LA RIBELLIONE VAL BENE UN CORTEO

Per anni ho pensato che marciare compatti dietro a striscioni, lanciando slogan e intasando le vie cittadine, fosse una cosa da lasciar fare alla sinistra e ai sindacalisti. Loro sono bravi a organizzare i cortei. Hanno professionisti da sfilata buoni per ogni stagione. Certo: ogni tanto le manifestazioni scappano di mano e qualcuno brucia manichini vestiti da soldati italiani, ma hanno sempre la giustificazione pronta: sono stati gli infiltrati, agenti provocatori al servizio dei servizi deviati. E poi – diciamolo - a sinistra sono straordinari nella moltiplicazione delle teste e dei piedi: basta che radunino cinquantamila adepti e i giornali scrivono 500mila. Potenza dei compagni o delle redazioni piene di compagni: per smascherarli tempo fa un deputato del Polo studiò un sistema di conta via satellite, ma costava troppo e non ne fece nulla.
Accertata la superiorità della sinistra nelle adunate e nella propaganda, ho dunque sempre scoraggiato quelli della Casa delle libertà dal misurarsi con la piazza. Ma stavolta è diverso. Di sfilare contro un «Diavolo che veste Prodi» non si può fare a meno.
Sono andato a rivedermi la cassetta dell’ultimo incontro tv fra Berlusconi e Prodi, prima delle elezioni. Volevo riascoltare con le mie orecchie le promesse da ballista che il candidato premier aveva fatto in tema di tasse. Nel filmato – che sarebbe da distribuire nei giorni in cui ci tocca compilare la dichiarazione dei redditi – l’attuale presidente del Consiglio, agitando le mani come fossero coltelli, dice: «Dobbiamo solo applicare le imposte che ci sono già: non c’è bisogno di aumentarle». «Metteremo le imposte sulle rendite finanziarie, ma non sui Bot e i Cct». «L’imposta di successione la applicheremo solo da un tetto di parecchi milioni di euro: va bene così? A tutti i cittadini italiani dico: va bene? Io credo che si possano fidare della mia parola».

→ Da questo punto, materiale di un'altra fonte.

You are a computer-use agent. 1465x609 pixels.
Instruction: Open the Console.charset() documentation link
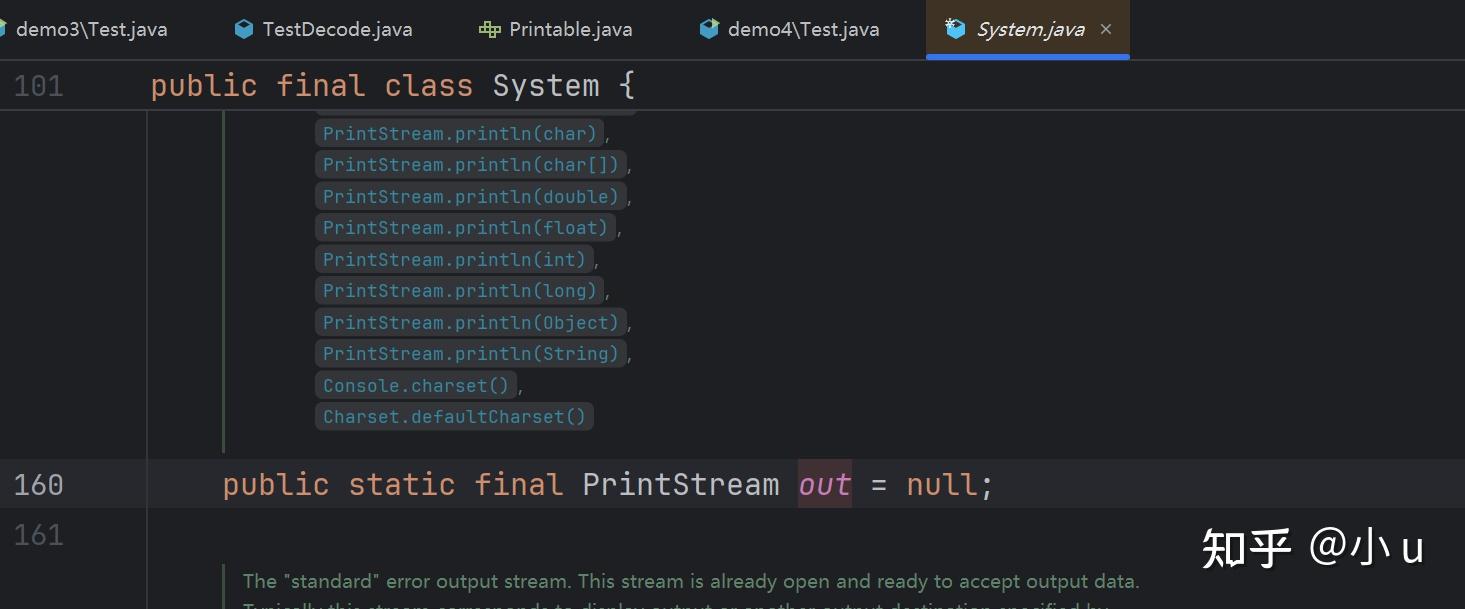click(415, 385)
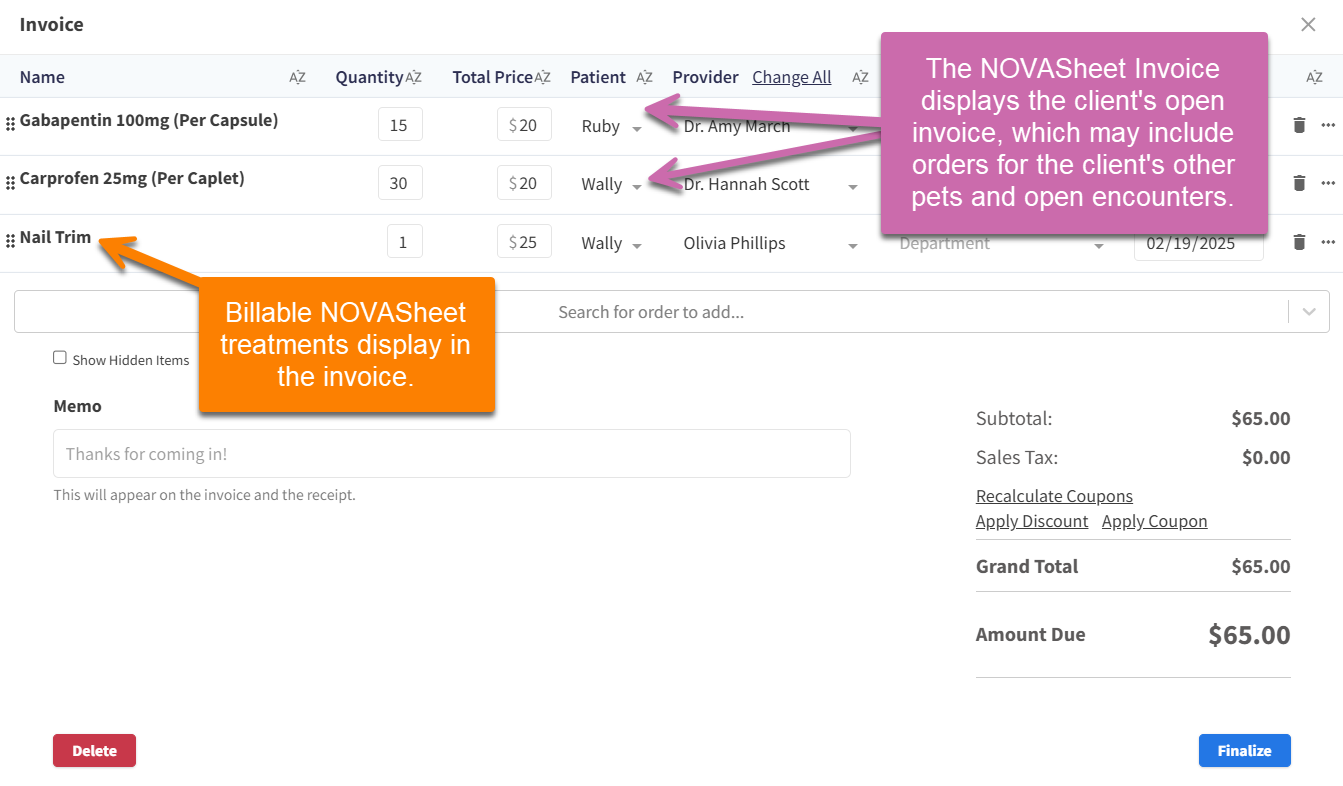Image resolution: width=1343 pixels, height=786 pixels.
Task: Click the rightmost header sort icon
Action: coord(1313,76)
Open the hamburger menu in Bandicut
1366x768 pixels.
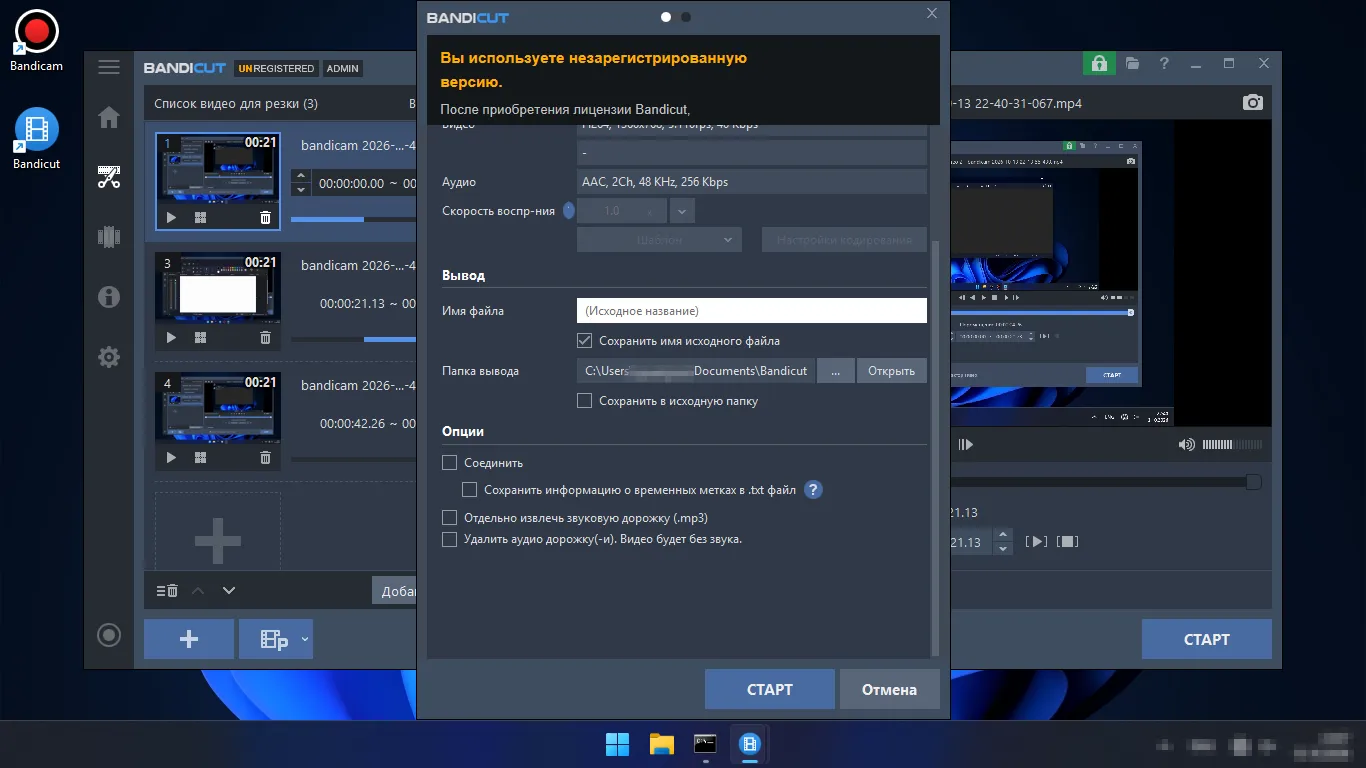pos(109,67)
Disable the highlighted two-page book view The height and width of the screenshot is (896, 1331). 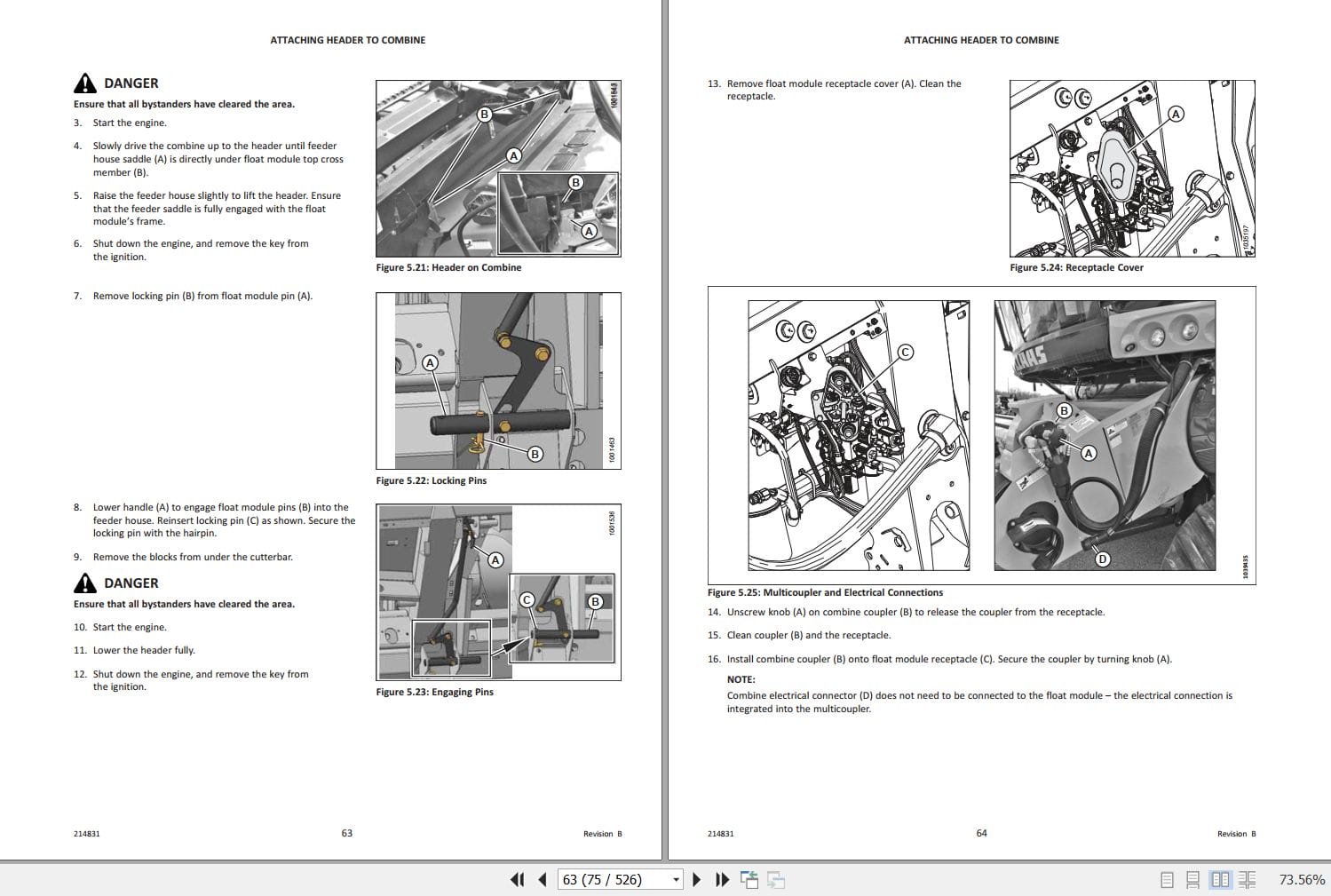pos(1220,879)
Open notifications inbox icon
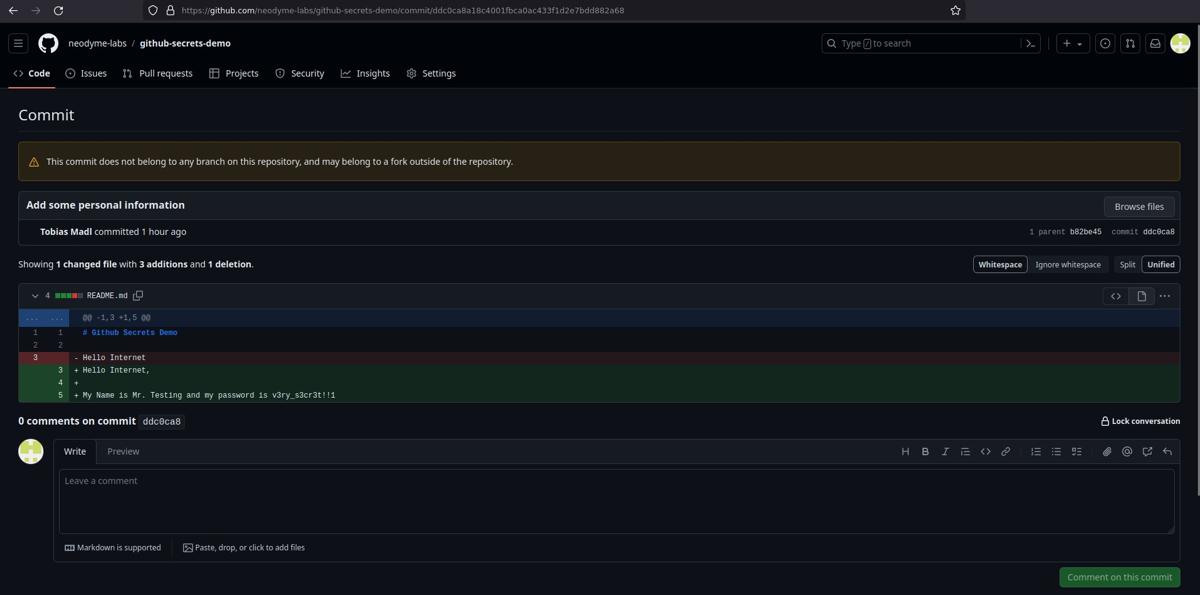 (1155, 44)
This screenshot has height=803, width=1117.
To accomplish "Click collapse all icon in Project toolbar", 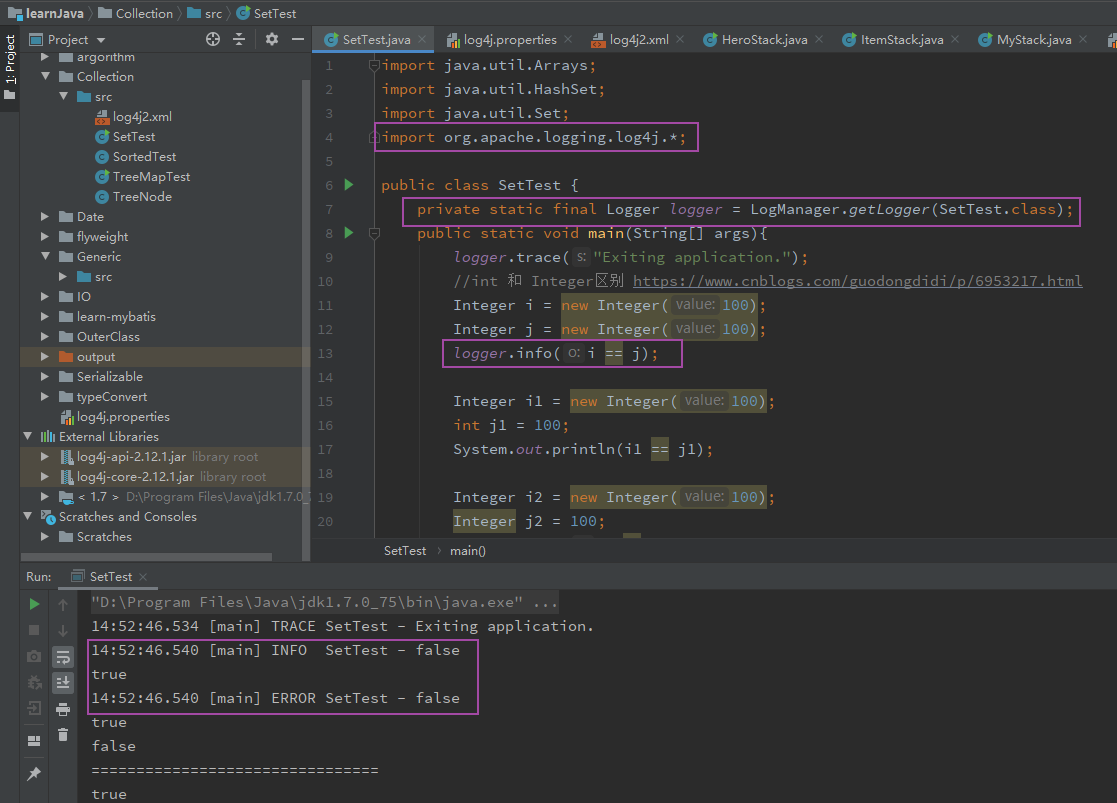I will point(239,39).
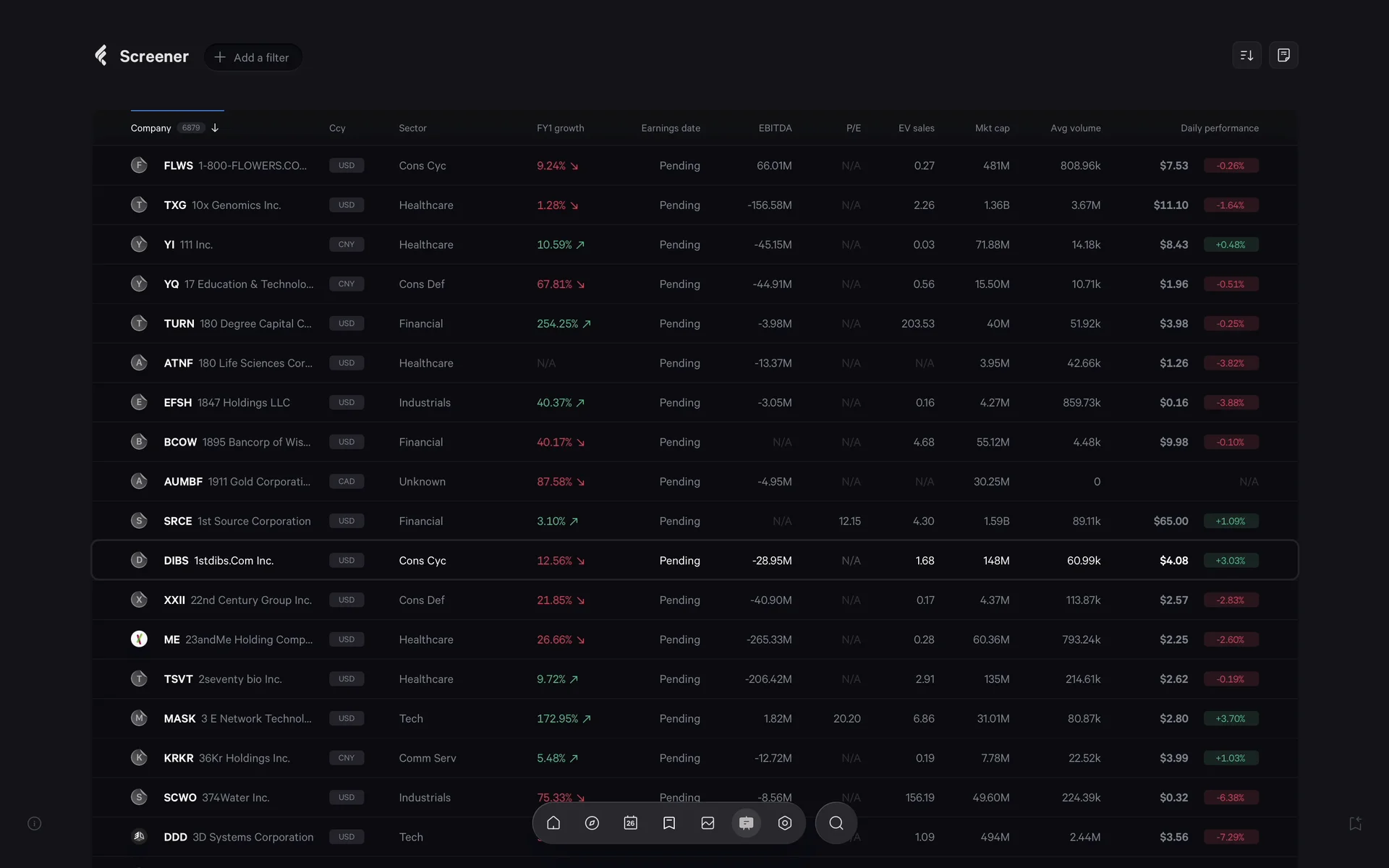
Task: Sort by Mkt cap column header
Action: (x=992, y=128)
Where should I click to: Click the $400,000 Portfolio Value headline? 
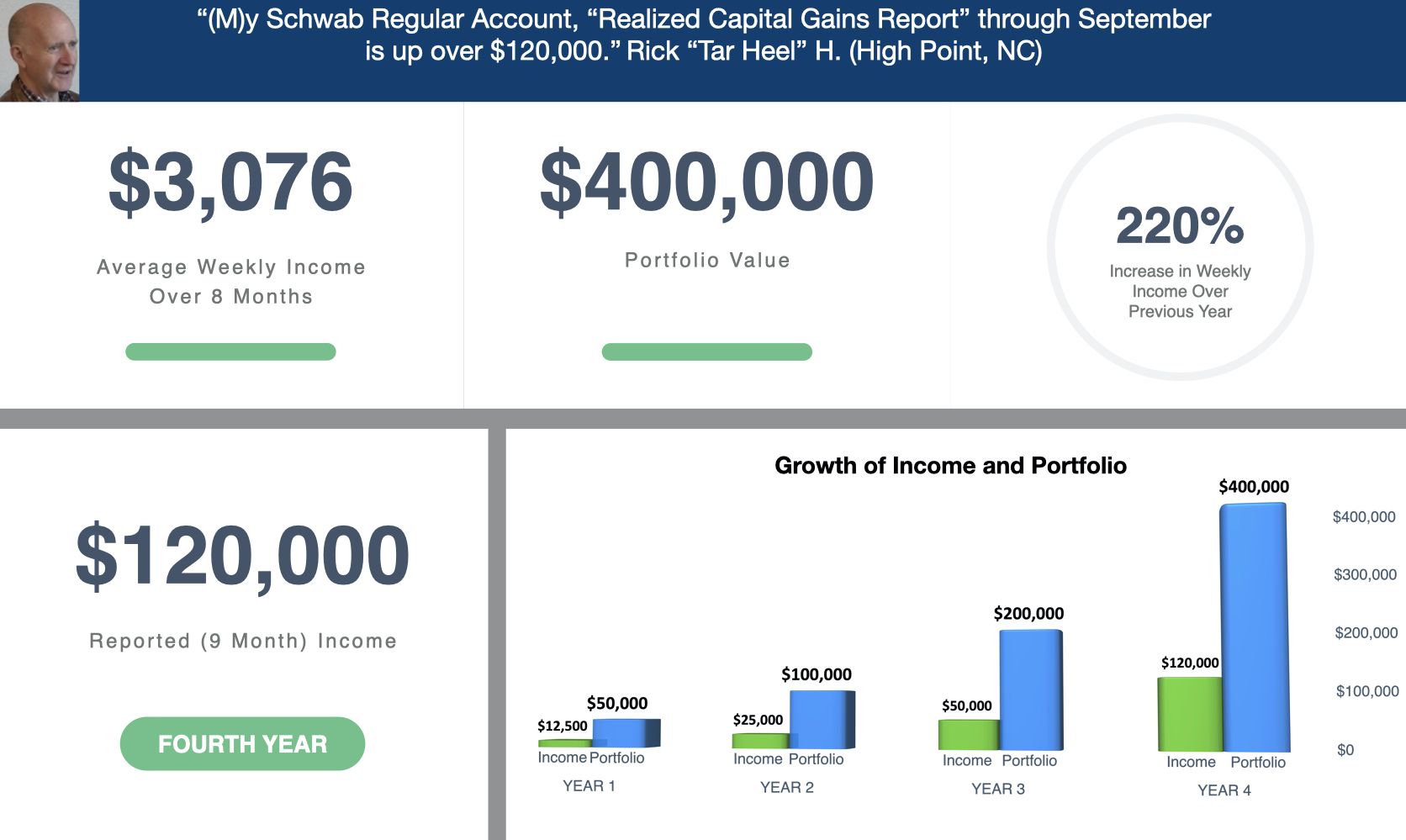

No, delle sua parola non bisognava fidarsi e bastava uno psicologo del comportamento per spiegare che le mannaie sventolate in tv non promettevano nulla di buono, figurarsi il resto. Ma tant’è. Il premier giurò che se fosse arrivato a Palazzo Chigi avrebbe donato un po’ di felicità a tutti. È vero, non spiegò se quella ce l’avrebbe messa in busta paga o nella calza della Befana, oppure in tasca, ma una buona parte degli italiani se l’è bevuta. E come sempre, dopo la sbronza, c’è il mal di testa.
Tito Boeri e Pietro Garibaldi – due economisti di sinistra – a settembre avevano scritto che nella Finanziaria erano previste troppe tasse e troppe spese. Passati due mesi si sono accorti che è peggio di quel che temevano: nel frattempo, per recuperare i consensi persi, il governo ha regalato miliardi agli statali, miliardi ai terremotati di Molise, Basilicata e Campania (che come al solito non vedranno un euro); si è impegnato a scippare le liquidazioni dei dipendenti per tappare i buchi delle Ferrovie e si appresta a spendere un certo numero di milioni per rottamare le vecchie auto e farne comprare di nuove (le case automobilistiche ringraziano). Boeri e Garibaldi sentenziano sconsolati che ormai la manovra è unicamente basata sulle tasse. «La spesa non solo non si riduce, ma potrebbe aumentare fino a quasi 6,5 miliardi. Il contrario di ciò di cui il Paese avrebbe bisogno».
Sapete che effetto farà questa cura da Prodi all’Italia? Cito sempre i due prof: «Il forte incremento della pressione fiscale (+1,6 per cento in due anni) rischia di strangolare la fragile crescita in atto». Di fronte a tanta franchezza – che vale doppio perché viene dal fronte opposto – non resta che una sola strada: quella del corteo. Marciare, protestare, ribellarsi. E se possibile strangolare Prodi, prima che questi strangoli noi.
P.S. La guardia presidenziale non s’allarmi: al premier auguro lunga vita e solo d’esser strozzato politicamente.